To be sure, the text has been nudged into modernity in the new translation and adaptation by Adrian Mitchell. His version took London by storm last season, winning an Olivier Award, and makes its U.S. debut at California's Berkeley Repertory Theater. The language is vernacular, sometimes vulgar, and even titled characters are stripped of grandeur and persiflage. The multiracial casting reflects contemporary America more than feudal Spain. Stylistically, the 20th century influence of Bertolt Brecht is evident throughout in the Marxist class analysis, didactic political sloganeering and use of song and dance to preach.
Yet the call to collective action and the lesson that in unity there is strength are not modernist interpolations. They are inherent in the original and in the actual events it portrays. The villagers of Fuente Ovejuna took collective responsibility for the murder. When royal investigators sought the name of the culprit, villagers swore that the whole town did it. Moreover, politics never obscures the melodrama, a thoroughly satisfying tale of robberies, rapes and other cruelties ferociously avenged. If Lope de Vega cannot rival his contemporary Shakespeare for depth and subtlety of character, he is surely the Bard's equal for rumbustious plot. (And vastly his superior for productivity: whereas Shakespeare wrote 37 or so plays -- authorship of some is disputed -- Lope de Vega is credited with about 1,800, of which 470 survive. For years, he turned them out at a rate of almost one a week.)

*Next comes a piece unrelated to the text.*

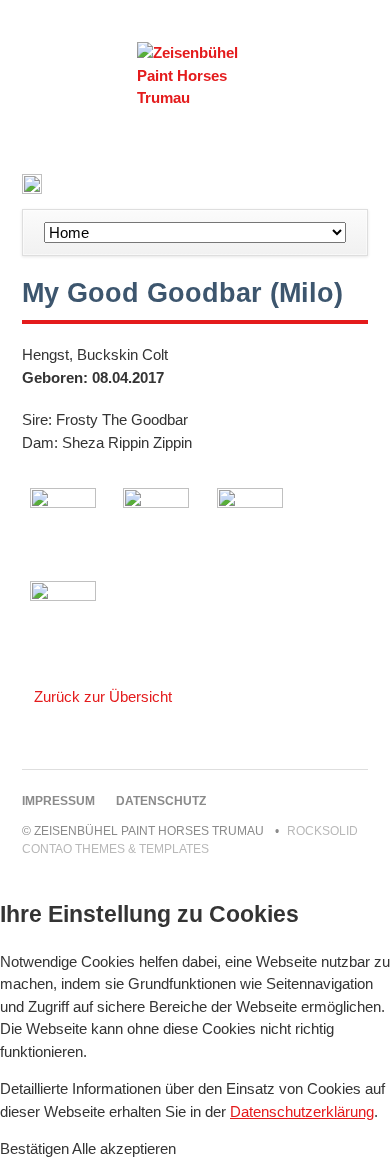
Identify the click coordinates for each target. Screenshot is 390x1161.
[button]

Berkeley Rep's production benefits from fluid, cinematic staging by the company's artistic director, Sharon Ott, and a highly adaptable village-square setting by Kate Edmunds. The production is so good that even a predictable climax -- the villain's armed intrusion at the wedding of a shepherd he despises and a maiden he means to rape -- achieves the abrupt power of surprise. Among a solid ensemble cast, Jack Heller is a wonderfully hissable overlord, full of chill arrogance and hot rage, and Domenique Lozano and Stephen Burks are the most affecting of his victims. The chief asset, however, is the play itself, which is both a singular masterwork and a reminder to every U.S. nonprofit theater that there remains a rich array of unproduced European stage classics from before the 19th century and beyond the English language.